Search code examples
pythonregexstylesheet

Regex in Python - find all stylesheets in html


This is part of my html code:

<link rel ="stylesheet" type="text/css" href="catalog/view/theme/default/stylesheet/stylesheet.css" />
<link id='all-css-0' href='http://1' type='text/css' media='all' rel='stylesheet'  />
<link rel='stylesheet'  id='all-css-1' href =   'http://2' type='text/css' media='all' />

I have to find all hrefs of stylesheets.

I tried to use regular expression like

 <link\s+rel\s*=\s*["']stylesheet["']\s*href\s*=\s*["'](.*?)["'][^>]*?>

The full code is

body = '''<link rel ="stylesheet" type="text/css" href="catalog/view/theme/default/stylesheet/stylesheet.css" />
<link id='all-css-0' href='http://1' type='text/css' media='all' rel='stylesheet'  />
<link rel='stylesheet'  id='all-css-1' href =   'http://2' type='text/css' media='all' />''''

real_viraz = '''<link\s+rel\s*=\s*["']stylesheet["']\s*href\s*=\s*["'](.*?)["'][^>]*?>'''
r = re.findall(real_viraz, body, re.I|re.DOTALL)
print r

But the problem is that rel='stylesheet' and href='' can be in any order in <link ...>, and it can be almost everything between them.

Please help me to find the right regular expression. Thanks.


Solution

  • Short answer: Don't use regular expressions to parse (X)HTML, use a (X)HTML parser.

    In Python, this would be lxml.
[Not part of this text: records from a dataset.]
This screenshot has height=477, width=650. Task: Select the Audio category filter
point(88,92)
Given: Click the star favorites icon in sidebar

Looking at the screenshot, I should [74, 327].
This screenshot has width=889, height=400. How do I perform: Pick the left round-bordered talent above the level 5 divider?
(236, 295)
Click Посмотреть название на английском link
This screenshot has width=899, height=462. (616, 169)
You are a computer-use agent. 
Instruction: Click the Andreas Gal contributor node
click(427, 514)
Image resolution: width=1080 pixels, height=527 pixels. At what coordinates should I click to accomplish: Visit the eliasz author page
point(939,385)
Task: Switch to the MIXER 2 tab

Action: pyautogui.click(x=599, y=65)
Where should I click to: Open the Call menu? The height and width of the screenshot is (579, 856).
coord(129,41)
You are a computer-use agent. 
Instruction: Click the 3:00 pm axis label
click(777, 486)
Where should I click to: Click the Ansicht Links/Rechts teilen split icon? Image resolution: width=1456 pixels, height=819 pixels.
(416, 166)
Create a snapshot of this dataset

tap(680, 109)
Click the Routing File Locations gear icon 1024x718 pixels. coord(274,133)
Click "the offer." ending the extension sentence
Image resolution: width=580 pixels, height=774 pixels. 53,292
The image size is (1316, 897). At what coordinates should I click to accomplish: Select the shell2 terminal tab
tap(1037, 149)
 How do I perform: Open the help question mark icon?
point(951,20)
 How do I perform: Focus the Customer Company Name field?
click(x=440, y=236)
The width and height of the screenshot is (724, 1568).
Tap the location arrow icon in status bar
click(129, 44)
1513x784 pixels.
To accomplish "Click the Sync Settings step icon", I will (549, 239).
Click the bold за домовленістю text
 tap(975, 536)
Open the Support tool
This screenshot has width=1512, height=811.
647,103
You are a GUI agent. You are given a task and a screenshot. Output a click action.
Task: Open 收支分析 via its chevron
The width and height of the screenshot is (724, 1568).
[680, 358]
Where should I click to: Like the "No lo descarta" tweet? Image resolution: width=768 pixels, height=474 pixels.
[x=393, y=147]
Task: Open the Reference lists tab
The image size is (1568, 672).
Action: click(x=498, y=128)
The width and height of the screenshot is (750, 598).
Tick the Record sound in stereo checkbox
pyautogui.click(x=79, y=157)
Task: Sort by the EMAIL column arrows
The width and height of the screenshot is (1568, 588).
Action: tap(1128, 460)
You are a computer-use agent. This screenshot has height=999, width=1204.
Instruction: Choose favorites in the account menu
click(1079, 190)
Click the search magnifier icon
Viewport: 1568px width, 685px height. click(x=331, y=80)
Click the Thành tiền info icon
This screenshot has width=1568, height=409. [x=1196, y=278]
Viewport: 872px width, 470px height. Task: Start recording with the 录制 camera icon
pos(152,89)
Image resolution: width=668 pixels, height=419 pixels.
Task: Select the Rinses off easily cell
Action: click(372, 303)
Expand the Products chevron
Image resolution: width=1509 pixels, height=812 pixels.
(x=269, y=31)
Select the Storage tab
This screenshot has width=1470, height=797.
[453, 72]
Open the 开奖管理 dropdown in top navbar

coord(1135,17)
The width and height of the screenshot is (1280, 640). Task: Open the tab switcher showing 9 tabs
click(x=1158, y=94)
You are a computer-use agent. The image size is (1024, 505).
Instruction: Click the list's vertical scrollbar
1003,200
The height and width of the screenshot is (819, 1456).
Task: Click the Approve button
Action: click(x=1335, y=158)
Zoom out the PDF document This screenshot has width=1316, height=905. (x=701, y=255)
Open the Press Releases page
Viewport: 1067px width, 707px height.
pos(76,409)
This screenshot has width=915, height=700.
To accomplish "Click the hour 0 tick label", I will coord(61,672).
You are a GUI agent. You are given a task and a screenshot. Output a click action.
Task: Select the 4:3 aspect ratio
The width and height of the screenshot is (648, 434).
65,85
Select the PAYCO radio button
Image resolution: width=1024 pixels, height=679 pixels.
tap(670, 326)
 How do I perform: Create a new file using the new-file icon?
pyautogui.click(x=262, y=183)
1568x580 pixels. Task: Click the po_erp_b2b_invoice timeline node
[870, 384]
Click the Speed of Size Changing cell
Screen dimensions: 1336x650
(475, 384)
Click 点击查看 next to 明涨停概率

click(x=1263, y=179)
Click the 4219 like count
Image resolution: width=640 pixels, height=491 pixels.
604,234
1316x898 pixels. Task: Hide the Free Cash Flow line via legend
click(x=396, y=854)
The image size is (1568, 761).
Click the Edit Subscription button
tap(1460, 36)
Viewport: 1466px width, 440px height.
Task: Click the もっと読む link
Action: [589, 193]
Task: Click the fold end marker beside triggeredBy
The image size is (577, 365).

You could parse the HTML using lxml's HTML Parser, and use an XPath query to get all the link elements, and collect their href attributes:

    from lxml import etree
    
    parser = etree.HTMLParser()
    
    doc = etree.parse(open('sample.html'), parser)
    links = doc.xpath("//head/link[@rel='stylesheet']")
    hrefs = [l.attrib['href'] for l in links]
    
    print hrefs
    

    Output:

    ['catalog/view/theme/default/stylesheet/stylesheet.css', 'http://1', 'http://2']